***** TEXT SECTION

Feld was brought in from the Group’s main shareholder, Jacobs Holding, in April, replacing Peter Boone, with a remit to overhaul the group with cost cuts, board changes, and investments in an effort to rebuild investor confidence after a series of setbacks over the past 12 months has hit its share price.
As well as changes at board level, key staff in Barry Callebaut’s communications and marketing team have left the Zurich-headquartered Group in the past couple of months, including Christiaan Prins (Vice President Corporate Communications), Bas Smit (Chief Marketing & Innovation Officer) and Frank Keidel (Senior Media Relations Manager).
Rising cocoa prices
The Group’s sales volumes have suffered since the start of 2023 with rising cocoa prices and lower consumer spending as inflation-hit shoppers bought fewer chocolate bars – along with a serious shutdown at its main factory in Wieze, Belgium, due to a salmonella outbreak.
In September, Feld unveiled a strategy for the next two years, including 500 million Swiss francs ($550 billion) in investments and annual cost savings of 250 million francs. In London, Feld said 75% of the savings should flow to its bottom line, helping it build towards a 10% operating margin goal after 2026.
“The road will be long and bumpy, given the current environment and the increasing sustainability requirements in the coming years,” Vontobel analyst Jean-Philippe Bertschy told Reuters.
The Group’s strategy is to expand gourmet confectionery, vegan and gluten-free chocolate, as well as the Asia-Pacific market and Feld said he predicts a “24-month transition”, as it creates the platform for growth.
“Our purpose is to create the world’s best chocolate solutions for our customers – now and in the future. As the leader in the attractive, growing chocolate ingredients market and given our strength in sustainability and innovation, we are ideally positioned to outgrow the market.
“Our strategic growth priorities in combination with our BC Next Level investment programme, set the course for sustainable, profitable growth and higher cash generation. We will deliver to our customers better value, service, quality, and sustainability and make Barry Callebaut a much more resilient and profitable business, creating long-term value for all our stakeholders,“ he said.
Barry Callebaut’s four strategic long-term growth priorities include:
- Deepen outsourcing partnerships: for customers who want more sustainable and innovative chocolate solutions. Barry Callebaut aims to win two thirds of outsourcing partnership volumes expected to come to the market.

**********

WHAT THIS EXERCISE ASKS:
1. Please reproduce the Barry Callebaut article word for word from "The Group’s strategy" to "platform for growth.".
2. Continue the Barry Callebaut article from its last sentence.
The material after this article isn't needed for anything here.

***** PROVIDED MATERIAL

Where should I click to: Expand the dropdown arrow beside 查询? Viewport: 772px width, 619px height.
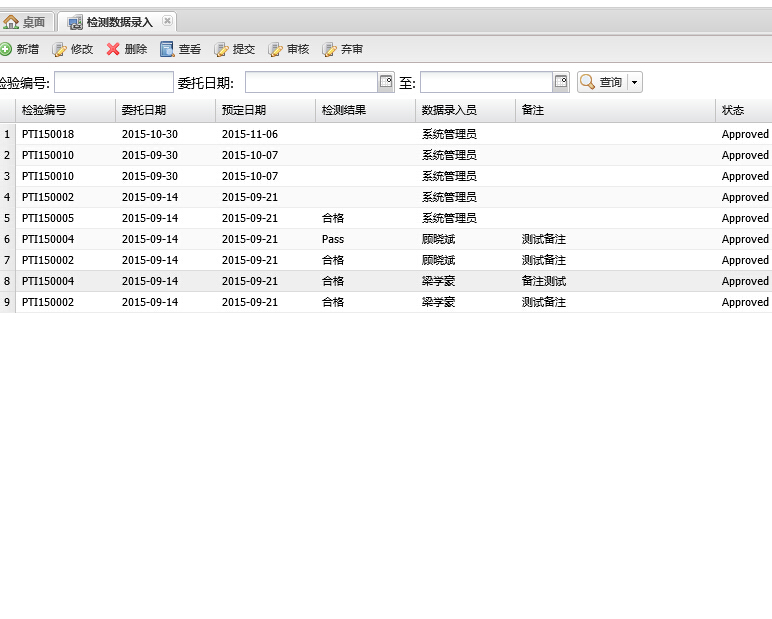pyautogui.click(x=634, y=82)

**********

RESPONSES IN ORDER:
1.
The Group’s strategy is to expand gourmet confectionery, vegan and gluten-free chocolate, as well as the Asia-Pacific market and Feld said he predicts a “24-month transition”, as it creates the platform for growth.

2.
- Launch Gourmet 2.0: Barry Callebaut will move closer to markets and customers to better serve foodservice and artisanal customers and chains by broadening the focus across premium and mainstream market segments, simplifying its brand portfolio, and modernizing its routes to market.
- Scale up Specialties: the Group will double the size of its core specialties business by increasing the penetration of its highly differentiated specialty offerings in high growth areas such as gluten-free, vegan, single origin, and other specialty chocolates.
- Move to “fair” market share in the region Asia-Pacific (APAC): its ambition is to double the size of its APAC business to deliver value market share in line with the wider Group, by putting in place localized strategies built around the new country clusters to offer solutions tailored to local markets, with optimized distribution leveraging the digital enhancements delivered by BC Next Level.
Sustainability
The Group said it still aims to inspire modern cocoa farming practices and be one of the main players in the future of sustainability for the industry. The Group sees execution against its own industry-leading sustainability ambitions as a key commercial differentiator and as a key source of alignment between itself, its customers and the end consumer.
Snapshot: Barry Callebaut Full-Year results for the fiscal year 2022/23
- Growth in Q4 of +3.9%, bringing full year sales volume to 2.3 million tonnes (-1.1%)
- Sales revenue of CHF 8.5 billion, up +9.7% in local currencies (+4.7% in CHF)
- Operating profit (EBIT) of CHF 659.4 million, up +12.2%1 in local currencies (+5.6%1 in CHF)
- Net profit of CHF 443.1 million, up +9.6%1 in local currencies (+3.4%1 in CHF)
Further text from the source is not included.